« Presentations from R/Finance 2011 available | Main | The Economist on Big Data's impact on business »

May 31, 2011


Feed You can follow this conversation by subscribing to the comment feed for this post.

There is also 'svd' package: http://cran.r-project.org/web/packages/svd/index.html providing several state-of-the-art SVD implementations. It probably should be faster than irlba since the latter is pure R.

That's awesome.

Any guidance on converting the netflix download training_set directory to cmr.txt?


Getting different sizes and counts [any ideas?], but still impressed.

data: http://stackoverflow.com/questions/1407957/netflix-prize-dataset
Ruby Code from: http://www.syleum.com/2006/10/03/convert-netflix-prize-data-to-csv/
added '|' delimiter to line 11 --> out = CSV::Writer.create(File.open('ratings.txt', 'w'),'|')

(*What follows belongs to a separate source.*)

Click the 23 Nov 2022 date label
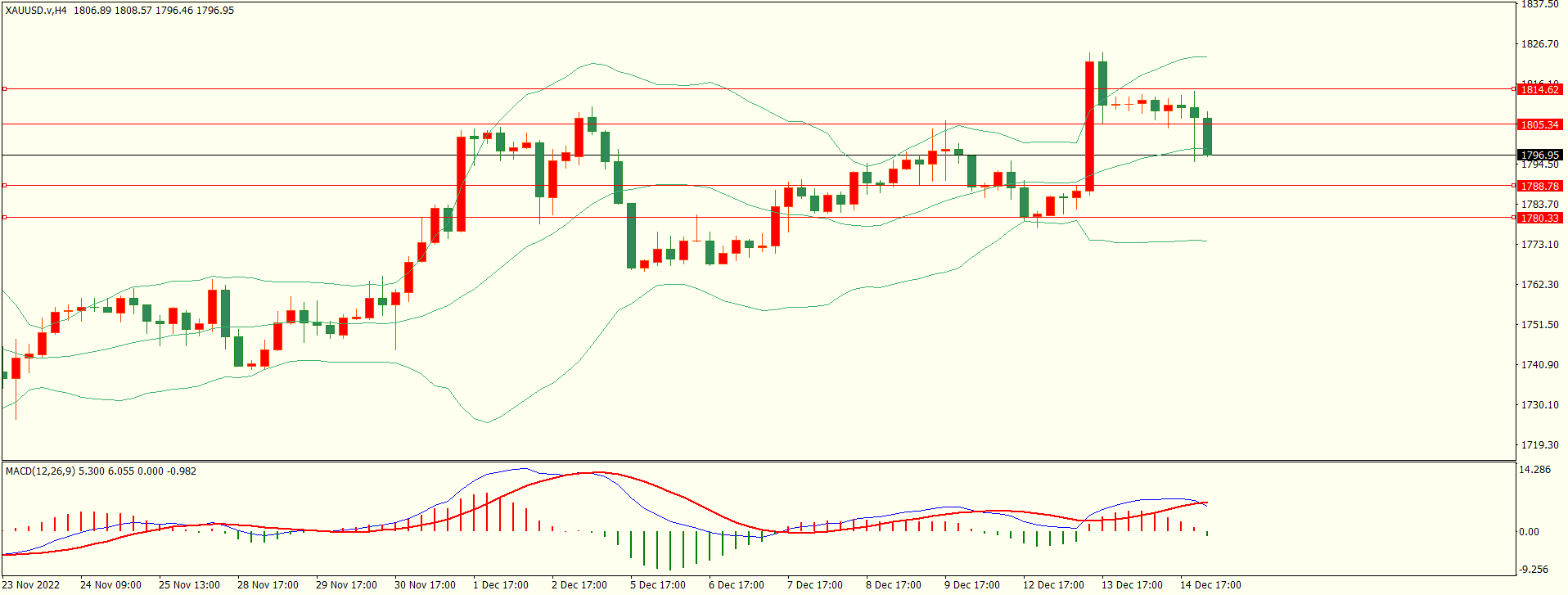The width and height of the screenshot is (1568, 595). [30, 585]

8GB RAM on Intel(R) Core(TM) i7-2620 CPU @ 2.70GHz

> x <- scan('C:/.../download/ratings.txt', what=list(integer(),numeric(),NULL,integer(),NULL,NULL), sep='|')[c(1,4,2)]
Read 51073786 records
user system elapsed
302.95 5.12 309.87

> library('Matrix')
Loading required package: lattice

Attaching package: 'Matrix'

The following object(s) are masked from 'package:base':


> N=sparseMatrix(i=x[[1]], j=x[[2]], x=x[[3]])
> object.size(N)
612957936 bytes #compare to 1188937848
> nnzero(N)
[1] 51073786
> S <- svd(N, nu=5, nv=5)
Error in asMethod(object) :
Cholmod error 'problem too large' at file:../Core/cholmod_dense.c, line 106
> library('irlba')
> S <- irlba(N, nu=5, nv=5)
user system elapsed
33.13 3.14 36.52
> plot(S$d, main="Five largest singular values")

Actually, it is not quite true that SVD was the algorithm that was used by BellKor and their partners to win the Netflix prize.

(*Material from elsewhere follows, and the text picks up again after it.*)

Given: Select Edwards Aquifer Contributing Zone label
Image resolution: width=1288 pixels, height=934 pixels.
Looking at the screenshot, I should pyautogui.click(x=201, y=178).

They used (among other things) several regularized matrix factorization models that are somewhat similar to SVD, but not the same.

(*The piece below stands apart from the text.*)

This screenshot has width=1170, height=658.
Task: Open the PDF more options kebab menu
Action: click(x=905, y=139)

Standard SVD will not give you very good predictive accuracy in a rating prediction scenario.

Besides that: Nice video, good to see that you can work with rather large sparse matrices in R.

Cool. I'm trying to get my hands on the dataset and try the different techniques. Anybody has an idea where I can get it?

Dataset is still online in asia (stackoverflow.com/questions/1407957/netflix-prize-dataset)..

Also, the Neflix Prize data was not 65Gb in size.. training set was only ~2GB unzipped.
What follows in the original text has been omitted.